Chronic bronchitis is a type of chronic obstructive pulmonary disease (COPD) that is characterized by excessive bronchial mucus secretion and a productive cough that usually lasts three months or longer in two consecutive years. Abnormalities associated with chronic bronchitis are thickened bronchial walls, mucosal inflammation in the walls and airways, and hypertrophied and hyperplastic mucus glands (Arcangelo & Peterson, 2013).
The recommended drug treatment for controlling chronic bronchitis is divided into three lines (Arcangelo & Peterson, 2013). First, aminopenicilins, such as ampicillin and amoxicillin, are usually sufficient for simple chronic bronchitis cases. Second, in complicated chronic bronchitis, second-generation or third-generation cephalosporin, macrolide antibiotics, penicillin plus beta-lactamase inhibitor, or fluoroquinolones should be used. Third, for patients with chronic bronchitis infections, fluoroquinolones are the most reliable choice.
Before initiating treatment, it is important to consider the gender of the patient because some of those drugs were associated with adverse events in women. For example, doxycycline and fluoroquinolones, which are sometimes used in the second line of treatment, are pregnancy category D and category C drugs. They should not be prescribed to pregnant and lactating women, but fluoroquinolones can be prescribed if the benefits are higher than the risks, such as in chronic bronchitis infection patients (Arcangelo & Peterson, 2013). In the second line of treatment, cephalosporin is a safer alternative in pregnant women.

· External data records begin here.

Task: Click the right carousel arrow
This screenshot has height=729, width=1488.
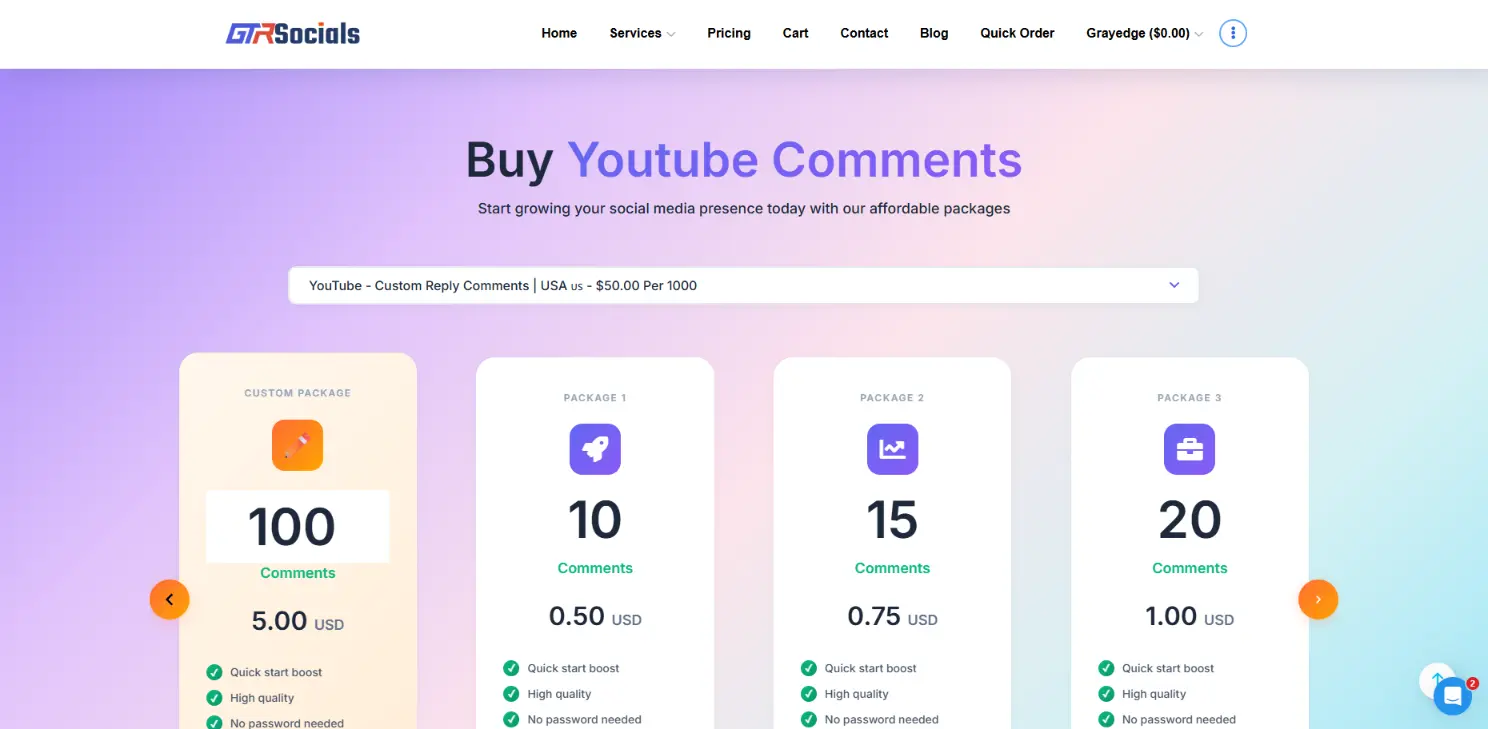Action: [1318, 599]
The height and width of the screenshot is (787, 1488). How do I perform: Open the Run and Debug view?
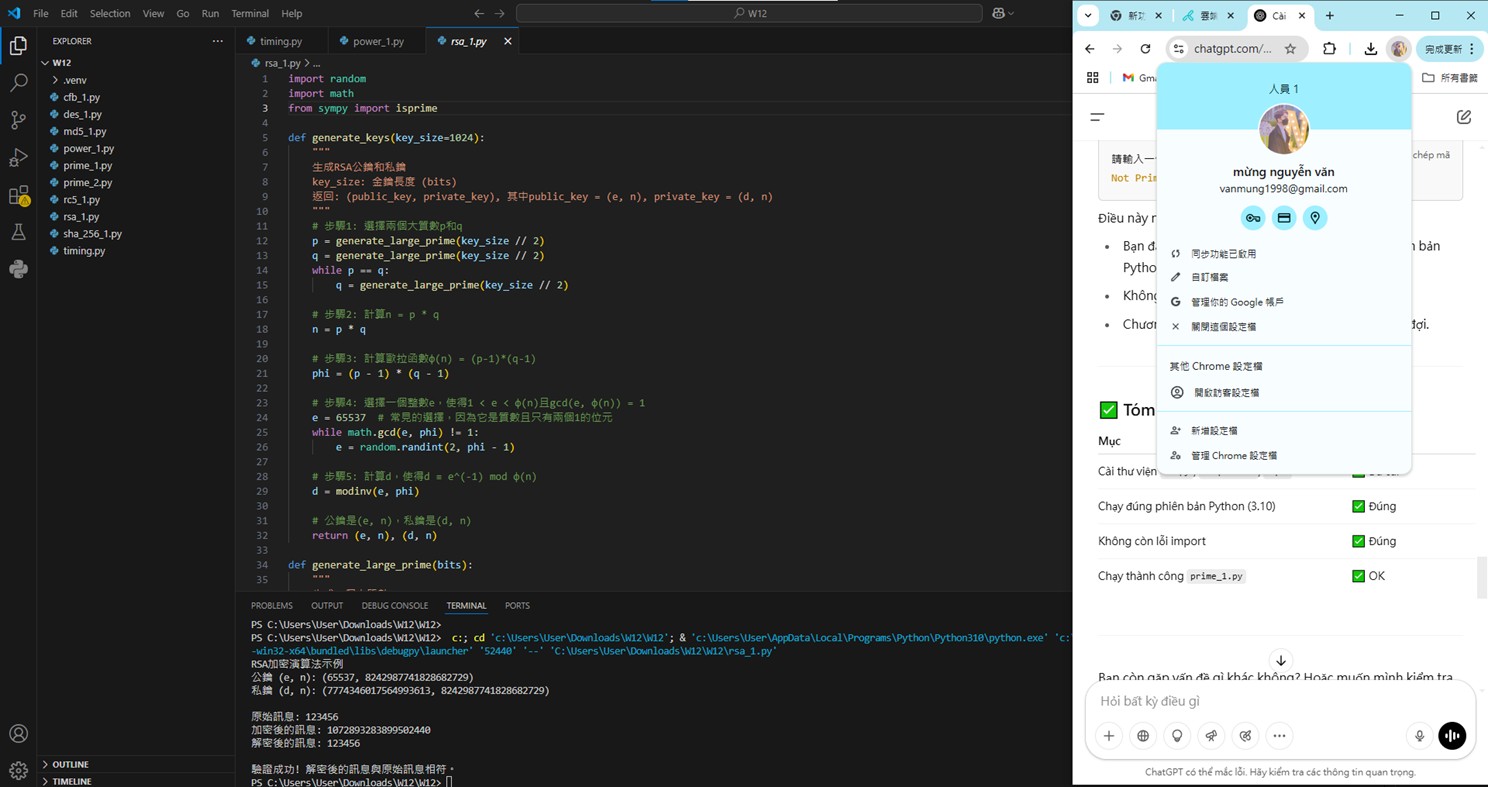pyautogui.click(x=18, y=158)
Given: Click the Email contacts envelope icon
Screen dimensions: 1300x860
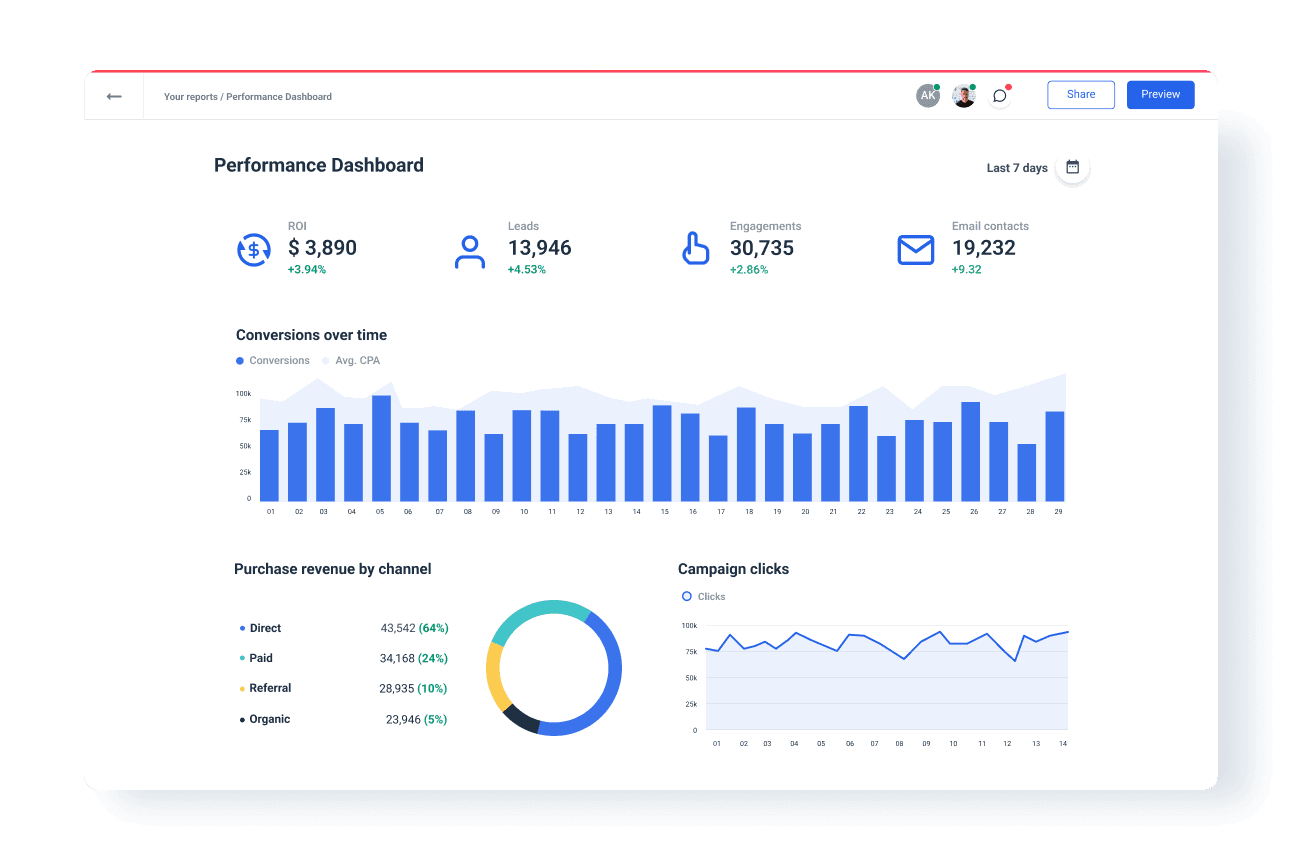Looking at the screenshot, I should pos(915,249).
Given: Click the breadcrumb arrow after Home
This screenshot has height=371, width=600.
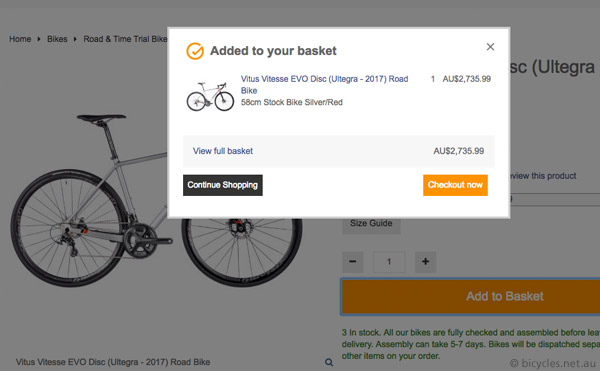Looking at the screenshot, I should click(x=39, y=39).
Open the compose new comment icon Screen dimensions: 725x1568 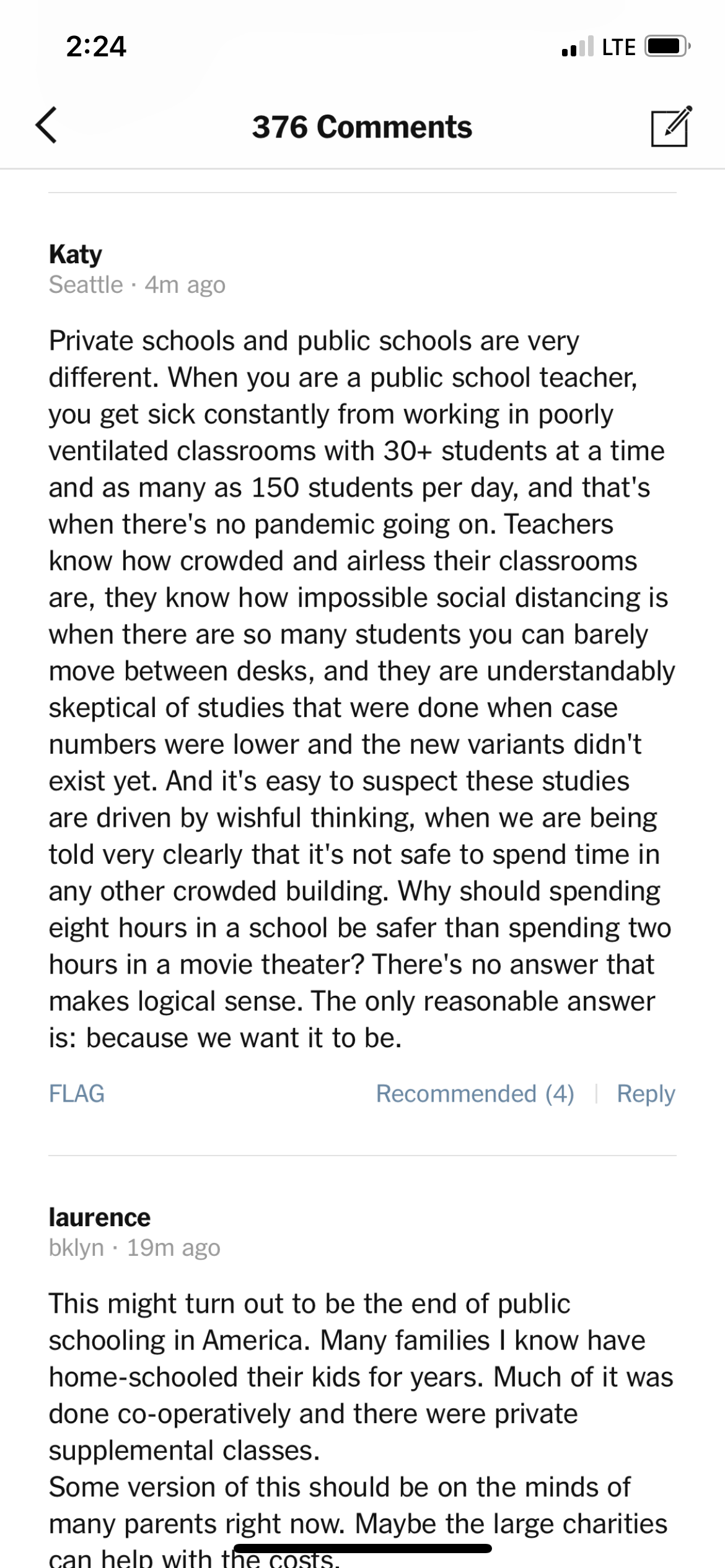[670, 127]

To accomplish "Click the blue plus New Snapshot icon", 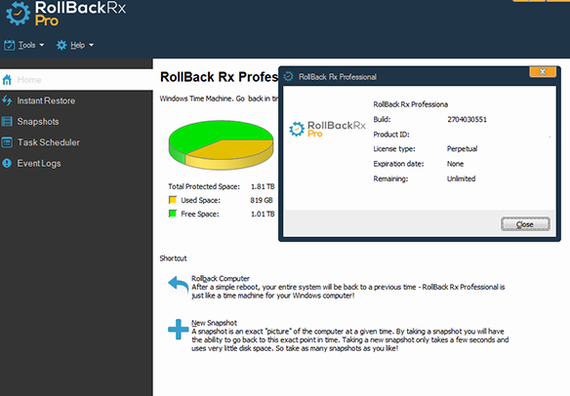I will [178, 329].
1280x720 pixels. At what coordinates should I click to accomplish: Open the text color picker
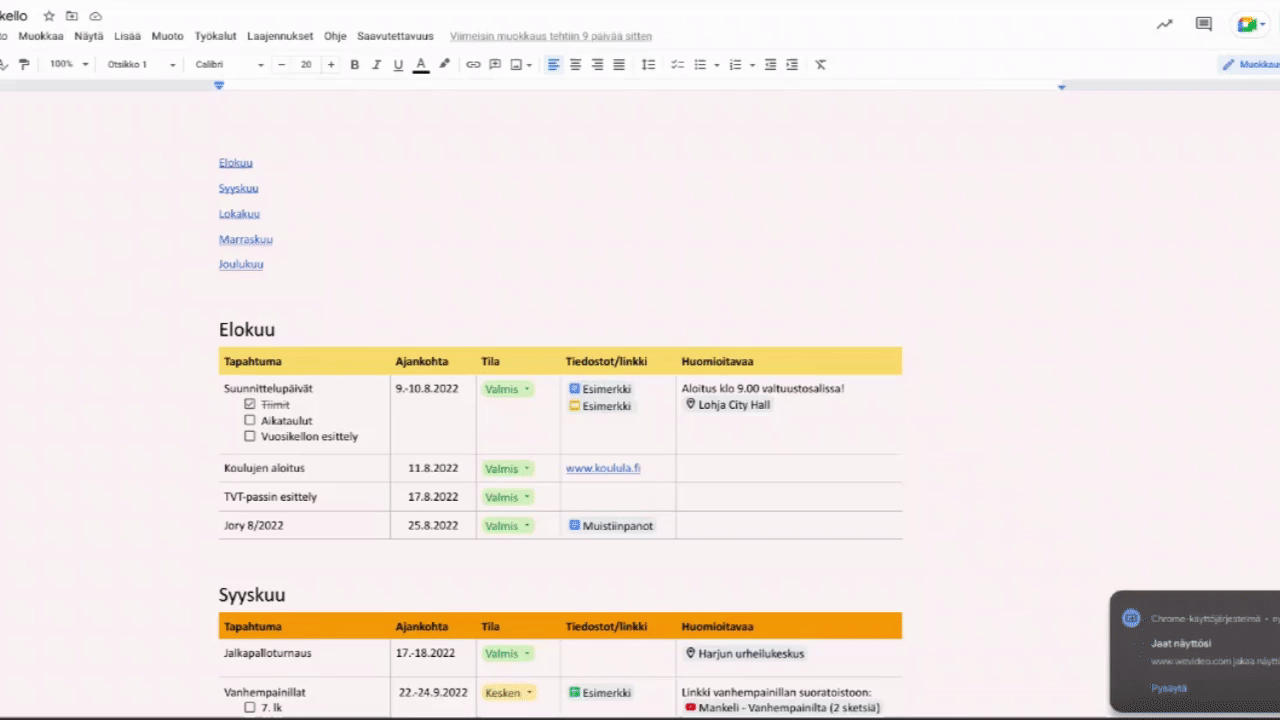pos(421,65)
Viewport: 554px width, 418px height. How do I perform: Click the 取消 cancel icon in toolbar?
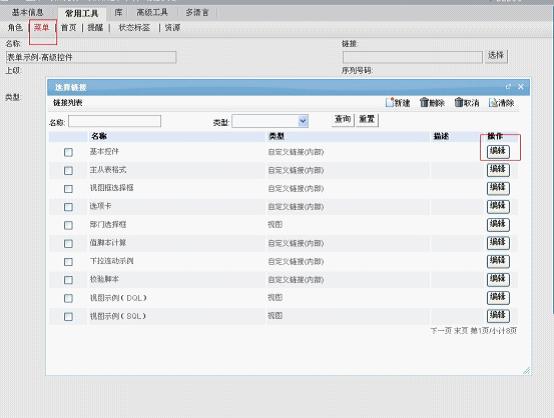click(459, 102)
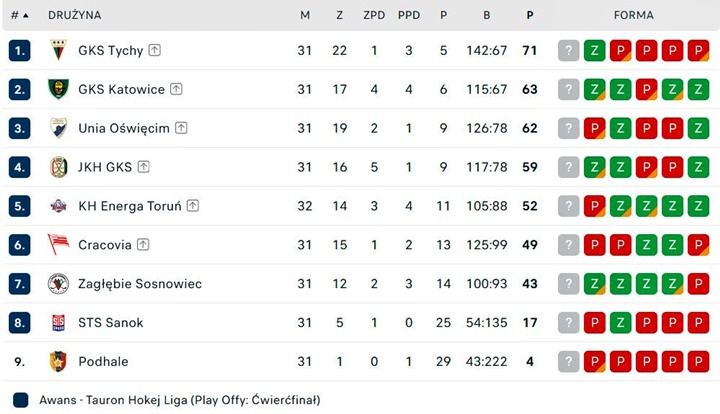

In the first line of treatment, amoxicillin and ampicillin are both category B drugs, but the lack of controlled data on human pregnancy indicates that caution is required when treating pregnant women (Cerner Multum, 2010a; Cerner Multum, 2010b). Furthermore, both amoxicillin and ampicillin in women have been associated with secondary symptoms, such as vaginitis, so it is possible that additional treatments will be required (Arcangelo & Peterson, 2013). Finally, ampicillin can reduce the effectiveness of birth control pills (Cerner Multum, 2010b), so amoxicillin may be a safer option for women who take birth control. There are no better alternatives in the first line of treatment for chronic bronchitis, so adjusting dosage and monitoring response to treatment should be implemented in female patients.
Arcangelo, V. P., & Peterson, A. M. (Eds.). (2013). Pharmacotherapeutics for advanced practice: A practical approach (3rd ed.). Ambler, PA: Lippincott Williams & Wilkins.